Over the past 30 months, leaders in the boardroom have had to adapt repeatedly to unprecedented uncertainty. Directors have come to recognize that we will continue to have constant pivots to what the new normal is – that is the reality. The role of a board director has never been more demanding, and decision-making requires courage and the ability to pivot fast. The seat that each director holds is a critical piece of real estate supporting good corporate governance and ensuring the viability of the company they serve. The discussions in boardrooms require directors to have the experience, skills and strategic thinking to ensure companies continue to grow and fulfill their purpose to shareholders and stakeholders, including employees, customers and communities. 

The same has been true for the leader of the company: the CEO. It has been a time when directors have had to ask deep, probing questions of their CEOs to ensure the company would not just survive but thrive, sometimes resulting in CEO replacement. It has been a time when companies are under greater external scrutiny and directors are being held accountable for decisive and discerning corporate governance. 
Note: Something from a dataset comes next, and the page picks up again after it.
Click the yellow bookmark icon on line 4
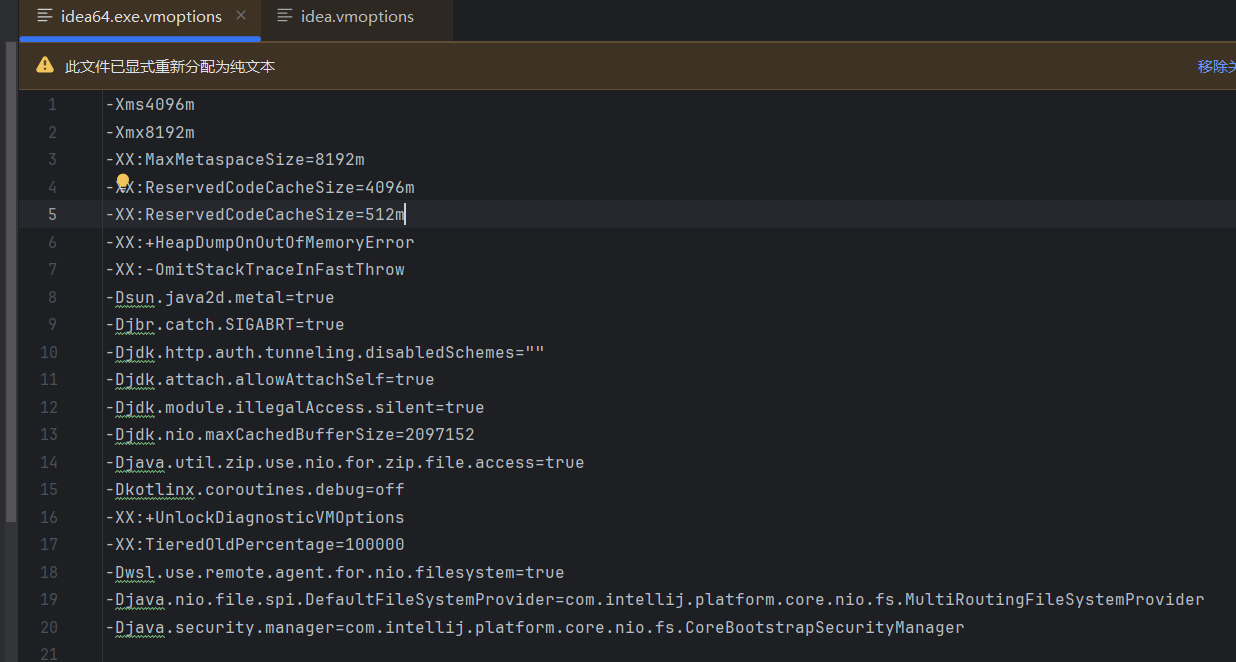(120, 181)
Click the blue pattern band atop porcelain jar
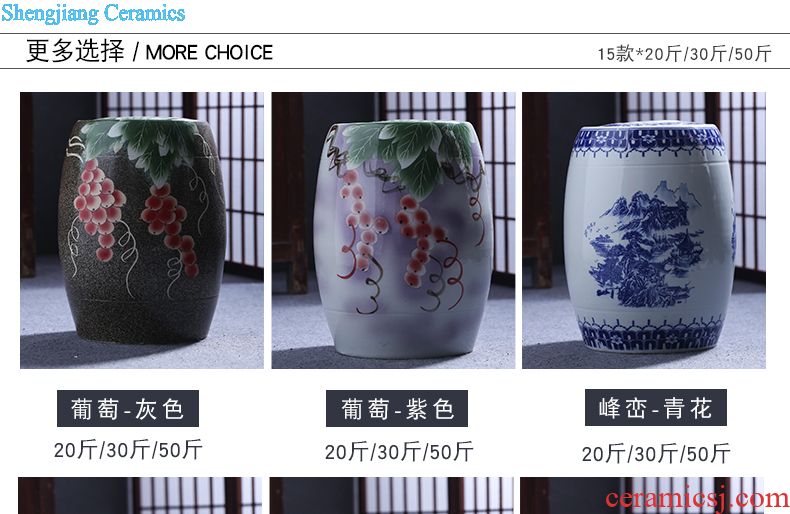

As we brace for more new realities, boards know there will always be looming crises of varying magnitudes, situations that require even more frequent, substantive and inquisitive conversations. Those conversations will present conflicting opinions, robust debates and difficult questions for management. The results may be a catalyst for more turnover in the boardroom and the C-suite, some planned and some unplanned, to ensure a company’s viability with the right leadership at the helm. The following recent interview with Maggie Wilderotter, a highly experienced board director, highlights some of those difficult conversations taking place in the boardroom.

 
The Right CEO at the Right Time

Janice Ellig

Janice Ellig: You have had thousands of hours of conversations in boardrooms across all sectors for the past 30-plus years. What are the top priorities facing boards, individually and collectively, in this new normal, which some have called the endemic era? 

Maggie Wilderotter: It’s multifaceted and complicated. If you are a director on a public board, the responsibilities are many, but one of our primary responsibilities is having the right CEO leader.
 
If we don’t, the first thing we have to address is what are we doing about it to either help that CEO improve or replace him or her. We can surround them with the right people, but if that doesn’t work, then the tough decision has to be made to find a new leader for the company. 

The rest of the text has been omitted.